According to the Merriam-Webster Dictionary, enhancement is to heighten or increase. Enhancing technologies were developed to impart a “wet-look” appearance to cementitious and mineral-based substrates. Wet-look enhancement is intended to provide a lasting, water-soaked appearance. Enhancing materials intensify existing substrate color and aesthetic appeal by making subdued tones and colors brighter.
Enhancing materials are either water- or solvent-based. The solvent-based materials often have superior enhancing properties, but are flammable and contain high VOCs and other health or environmentally detrimental materials. On the other hand, water-based materials alleviate these concerns but historically do not perform as well as their solvent-based counterparts.
Enhancement is the primary desired performance attribute. The easiest way to determine enhancement is to measure the change in lightness in any color space.1 Performance is measured with the L* or light-dark scale using the CIE-L*a*b* color space. The “L” Scale is a 100 point scale, with zero representing absolute dark or black, and 100 representing absolute light or white.2
Other important performance characteristics are stain repellency, weathering and abrasion resistance. This enhancing technology was designed to penetrate the surface and bond with the substrate, as well as to penetrate within the substrate to offer increased environmental protection. Stain repellency is important for any sealer or enhancing material to protect the substrate from chemical attack. All data was collected and published in two separate papers at the 41st and 42nd Annual Waterborne Symposiums.3,4 This article evaluates relative enhancement, weatherability and stain repellency testing as a function of both abrasion and weathering to determine the impact of these deleterious environmental conditions.
Some silicone enhancing materials utilize amino-functional polysiloxanes, which are known to suffer from yellowing upon storage. Part of the focus of this development was to produce a non-yellowing amino-functional-containing polysiloxane. This non-yellowing product was achieved through the use of specific reactions, conditions and production techniques.5 The generalized structure of the polymer is represented in Figure 1. It appears to be a simple polysiloxane, however it is the amount and distribution of each of the various organic substituent groups that gives this polymer its unique properties. The success of this technology lies in the control of the specific ratio of functional mono (M), di (D) and tri (T) units within the polysiloxane backbone, which also contributes to this polymer’s unique performance properties.
Methods and Materials
Three main testing evaluation protocols were utilized in this study:
1. Enhancement as measured by a change in the L* or lightness value.
2. Weathering as monitored by change in the L* or lightness value, using QUV and exterior exposure panels.6
3. Stain repellency focusing on household food-type staining agents:7
a. under standard conditions;
b. after surface abrasion;
c. after accelerated QUV weathering.
Manufacturers’ label instructions were followed regarding the amount of material to be used, number of coats, residence time of coating (if any), time between re-coats (if any) and minimum cure time.
Table 1 shows a list of substrates included in this study.

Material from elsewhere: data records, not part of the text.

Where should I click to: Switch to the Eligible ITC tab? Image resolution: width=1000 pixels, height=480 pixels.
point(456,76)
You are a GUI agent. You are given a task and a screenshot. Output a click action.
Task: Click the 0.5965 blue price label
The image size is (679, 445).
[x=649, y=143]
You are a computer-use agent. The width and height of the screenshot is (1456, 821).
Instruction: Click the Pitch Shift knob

Templates were utilized to assure exact positioning of the colorimeter for repeatability of measurements. Color measurements were taken prior to applying the enhancing materials and after the enhancing materials were allowed to cure for a period of three days. The results were analyzed for absolute change in color values and percentage change in color values focusing on the L* or lightness value in the CIE L*a*b* color space.

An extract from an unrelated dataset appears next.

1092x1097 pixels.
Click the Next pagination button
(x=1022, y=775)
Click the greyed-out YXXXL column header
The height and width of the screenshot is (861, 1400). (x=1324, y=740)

QUV and exterior exposure were used to evaluate weathering properties of the enhancing materials. Saltillo tile, slate and aggregate concrete panels were chosen to evaluate weathering properties. The templates were used to take pre-enhanced measurements, followed by post-enhanced and cured measurements. After initial color measurements, QUV measurements were taken in 250-h increments up to 2500 h, and exterior exposure measurements were taken at four and 12 months. QUV testing was cycled for 4 h at 50 °C, with condensation on and the lights off and for 8 h at 60 °C with condensation off and lights on using QUV-A bulbs.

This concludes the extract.